• WRAVEN
  • Posts
  • Scattered Spider: Tactics, Targets, and WRAVEN’s Ongoing Threat Intel Tracking

Scattered Spider: Tactics, Targets, and WRAVEN’s Ongoing Threat Intel Tracking

How is a small hacker crew pulling off multi-million dollar breaches, and how are our WMU students tracking them in real time?

🕷️ Who is Scattered Spider?

Scattered Spider (aka UNC3944, Muddled Libra) is a hacker collective from the U.S. and U.K., active since around May 2022. They’re mostly young adults, sometimes teenagers. Early on, they did SIM‑swaps, MFA‑fatigue attacks, and phishing. Now they’ve moved into big social‑engineering and ransomware schemes.

At WRAVEN, we actively track Scattered Spider and similar threat groups using our Threat Intelligence Dashboard at public.wraven.org. Our team monitors their infrastructure, phishing domains, tactics, and behavior patterns in real time. We break down their attacks across MITRE ATT&CK stages and flag indicators like suspicious subdomains, token-stealing scripts, and lateral movement attempts. Each alert is tagged with contextual info, like industry targeted or method used, so students and researchers can learn how real-world threat actors operate.

What they do

  • Social engineering to bypass MFA

    They call IT or help‑desk staff, impersonate executives or contractors, and ask for MFA device adds or password resets. That trick gets them access, even with MFA on.

  • Phishing with typosquat/Evilginx

    They use tools like Evilginx or fake domains that look legit. These capture credentials and session tokens, bypassing MFA protections.

  • Targeting MSPs & third‑party vendors

    Instead of attacking one company at a time, they go after IT vendors who can access many clients. That’s given them a “one‑to‑many” hack approach.

  • Ransomware and double extortion

    After getting in, they steal data, deploy ransomware (like DragonForce), and threaten to leak data unless paid.

  • Advanced technical moves

    They dig deep: using kernel‑level drivers, dumping credentials, disabling recovery and security tools, encrypting hypervisors — all aligned with MITRE ATT&CK phases.

Recent move: aviation & airlines

In late June 2025, the FBI and firms like Mandiant, Palo Alto Network, and Google flagged a new wave of attacks targeting the aviation sector. They include vishing attacks against airline help desks and incidents at Hawaiian Airlines, WestJet, and now Qantas.

Qantas breach (July 2025)

Qantas confirmed up to 6 million customer records were accessed, but no billing or passport info. The breach happened via a third‑party contact center. Attack tools included impersonation of staff, social engineering MFA bypass, phone calls convincing agents to grant access.

What’s changed in 2025

  1. Domain tricks evolving

    They used to do “hyphen” domains like help‑desk‑company.com. Now they use subdomains like helpdesk.company.com or typos like c0mpanysso.com. About 81% of their domains mimic tech vendors.

  2. New RAT and malware

    A new Spectre RAT variant was spotted, giving them persistent system access.

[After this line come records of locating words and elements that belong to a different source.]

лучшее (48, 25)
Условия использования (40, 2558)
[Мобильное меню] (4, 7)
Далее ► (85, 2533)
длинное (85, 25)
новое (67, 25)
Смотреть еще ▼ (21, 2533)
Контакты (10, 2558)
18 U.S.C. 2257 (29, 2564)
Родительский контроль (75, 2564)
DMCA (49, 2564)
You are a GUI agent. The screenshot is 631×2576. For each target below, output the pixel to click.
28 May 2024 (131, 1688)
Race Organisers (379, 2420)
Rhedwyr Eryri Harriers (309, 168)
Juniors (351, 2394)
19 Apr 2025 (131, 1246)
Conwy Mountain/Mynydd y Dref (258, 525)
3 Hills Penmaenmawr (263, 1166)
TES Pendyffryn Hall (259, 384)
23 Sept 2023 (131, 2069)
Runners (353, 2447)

  3. AI‑driven impersonation incoming

    FBI warns they may soon use AI to imitate target voices or writing style to build trust faster.

  4. They’re branching sectors

    Beyond casinos and retail, they’re going after finance, insurance, airlines, and MSPs.

Why they’re scary

  • Human‑focused tactics, they don’t rely only on tech. They break trust.

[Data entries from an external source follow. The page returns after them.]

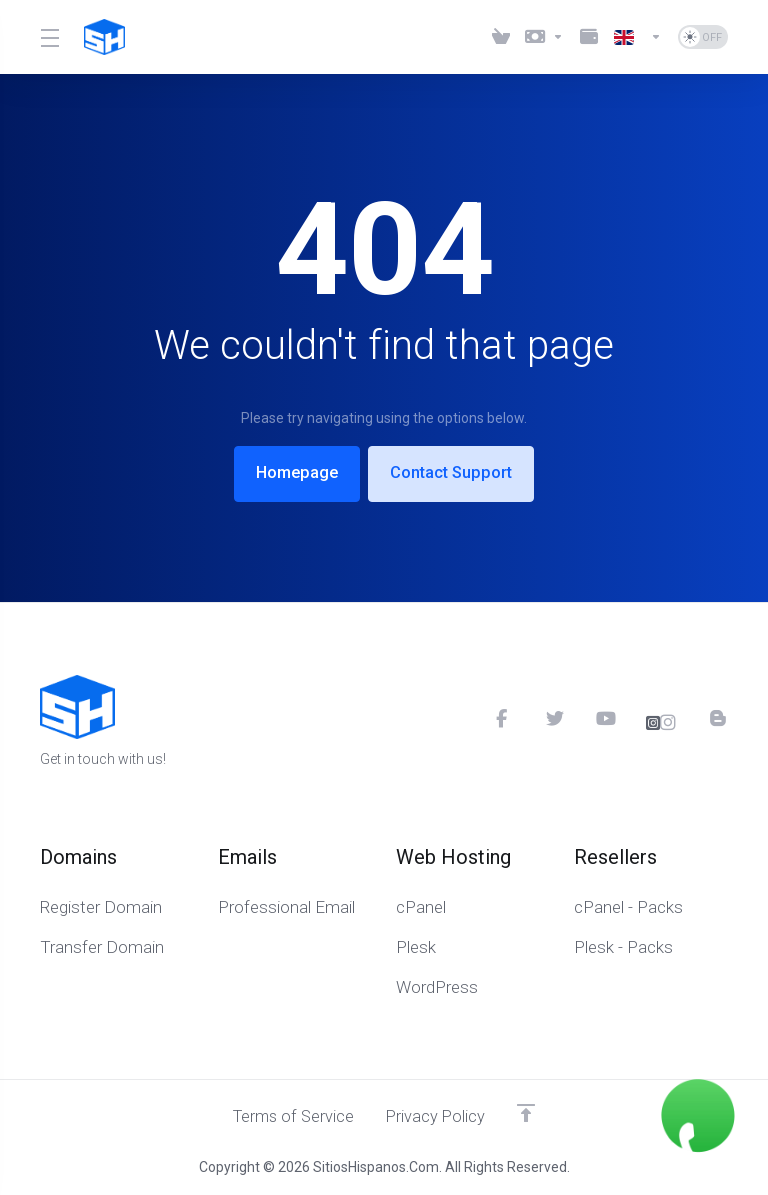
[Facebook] (504, 717)
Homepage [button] (292, 473)
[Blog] (719, 717)
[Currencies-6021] (545, 37)
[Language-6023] (638, 37)
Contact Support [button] (456, 473)
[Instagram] (661, 722)
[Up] (530, 1112)
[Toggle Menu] (50, 37)
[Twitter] (554, 717)
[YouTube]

  • Supply chain leverage, hitting one vendor impacts many.

  • Rapid strike and shutdown, quick ransomware setups, with recovery systems wiped or disabled .

  • Record of big payouts, MGM hit for $100M in losses and Caesars paid $15M ransom.

How to stay safe

✔️ Protect help desks

Use strong identity checks before password resets or MFA changes: confirm multiple ID points, ask call‑back, etc.

✔️ Harden MFA

Replace push‑only MFA with number matching or hardware keys. Don’t allow legacy fallback methods.

✔️ Monitor domains

Watch for new, short‑lived domains with your brand + helpdesk/SSO keywords. Scan DNS logs constantly.

✔️ Segment networks

Limit access from MSPs, and separate on‑prem from cloud resources.

✔️ Detect suspicious activity

Log MFA device enrollments, device adds, credential dumps, kernel driver installs. Look for anomaly behavior.

✔️ Plan for incidents

Keep offline backups, test recovery, have an IR playbook ready, and practice drills.

Scattered Spider is outgrowing its teenage prank roots. They’re smart, social‑engineered, and fast. But they don’t own human trust, so protect that front line.

Stay sharp, protect your help desk, and keep an eye on those sneaky new domains before they hook your users.

A blog post by the Western Research Advisory for Vulnerabilities, Exploits, and Networks (WRAVEN), a Cybersecurity group at Western Michigan University (WMU).